SPIRIT OF INDIA—YOUTH SPECIAL
They explore every facet of creativity whether it's the buildings they envisage or the songs they form or perform on the silver screen. Whether it's an actor who has transcended mediums and languages, a little music band from Kerala that has merged elements of rock and folk music, a young filmmaker who left the US to give Bengali cinema a new lease of life or a promoter of new music talent, who has created a record label to tap desi rock, these young people have redefined cool and reinvented careers.
Take the young sales professional who swapped a fat pay packet for a tiny eco-friendly shop or the architect couple whose visionary thinking is changing the way urbanites live. From Lakhimpur Kheri in Uttar Pradesh and Surat in Gujarat, from Ernakulam in Kerala and Rawatbhata in Rajasthan, they are burning up the screen, big and small, with their talent. Hungry for success and willing to work 24x7, they are translating random dreams into enviable lifestyles.They are the change they believe in.
PARUL CHAUHAN, TELEVISION ACTOR, 21
"The first time I Went home after becoming an actor, so many people assembled outside my house that one of the gates came crashing down."
"But I have no complaints. I've gone through a lot," she says. A revenue officer's daughter, Chauhan grew up in the small town of Lakhimpur Kheri in Uttar Pradesh. "My grandmother was unhappy when I was born.

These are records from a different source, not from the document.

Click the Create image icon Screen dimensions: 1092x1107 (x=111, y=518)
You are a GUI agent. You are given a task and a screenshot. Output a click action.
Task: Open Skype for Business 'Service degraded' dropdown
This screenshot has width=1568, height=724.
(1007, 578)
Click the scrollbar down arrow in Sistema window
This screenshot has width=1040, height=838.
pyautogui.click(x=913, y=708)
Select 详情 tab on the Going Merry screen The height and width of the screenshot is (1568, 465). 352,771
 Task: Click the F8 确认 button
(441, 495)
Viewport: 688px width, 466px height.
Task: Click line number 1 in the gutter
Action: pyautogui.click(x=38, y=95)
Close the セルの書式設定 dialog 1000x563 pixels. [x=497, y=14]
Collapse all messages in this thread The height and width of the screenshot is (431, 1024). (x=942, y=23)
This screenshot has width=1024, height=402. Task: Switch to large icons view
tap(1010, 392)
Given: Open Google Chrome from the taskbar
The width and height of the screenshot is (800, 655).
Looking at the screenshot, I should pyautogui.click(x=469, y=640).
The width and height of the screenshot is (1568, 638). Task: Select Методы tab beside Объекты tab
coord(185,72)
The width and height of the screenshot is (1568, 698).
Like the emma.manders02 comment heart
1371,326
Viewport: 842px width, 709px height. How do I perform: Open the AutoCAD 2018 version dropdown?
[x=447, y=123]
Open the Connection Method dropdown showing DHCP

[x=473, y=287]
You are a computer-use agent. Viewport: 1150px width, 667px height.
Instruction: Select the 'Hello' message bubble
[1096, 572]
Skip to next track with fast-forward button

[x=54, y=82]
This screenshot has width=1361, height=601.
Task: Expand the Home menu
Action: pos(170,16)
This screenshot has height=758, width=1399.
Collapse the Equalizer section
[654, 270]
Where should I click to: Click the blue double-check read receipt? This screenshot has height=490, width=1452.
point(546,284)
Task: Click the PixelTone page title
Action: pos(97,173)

I was a girl and I was dark," she says. But a chance meeting with a cousin's friend changed everything. "He told me I should model as I was tall."
It took 11 months of auditions to get that fateful call from Rajan Shahi, Bidaai's producer. It's been two years since she took on the character of the dark-skinned Ragini, but Chauhan still shudders when she thinks about her days as a struggler. "I was ready to go back but my mother had given me all her savings. I had to prove myself."
Within three months of Bidaai going on air, the show became Star Plus' golden goose. With fame came fortune. And Chauhan, whose parents had struggled to make ends meet, knew her hard earned money would first be spent on them. She bought her father a WagonR and now wants to upgrade it to Honda CRV. And before she buys herself a house in Mumbai, she wants "to build a bungalow for my parents in Lucknow".
Luck by chance: Chauhan didn't audition for Bidaai but had dropped her pictures at the production house and was called for a look test. The shoot began within 15 days.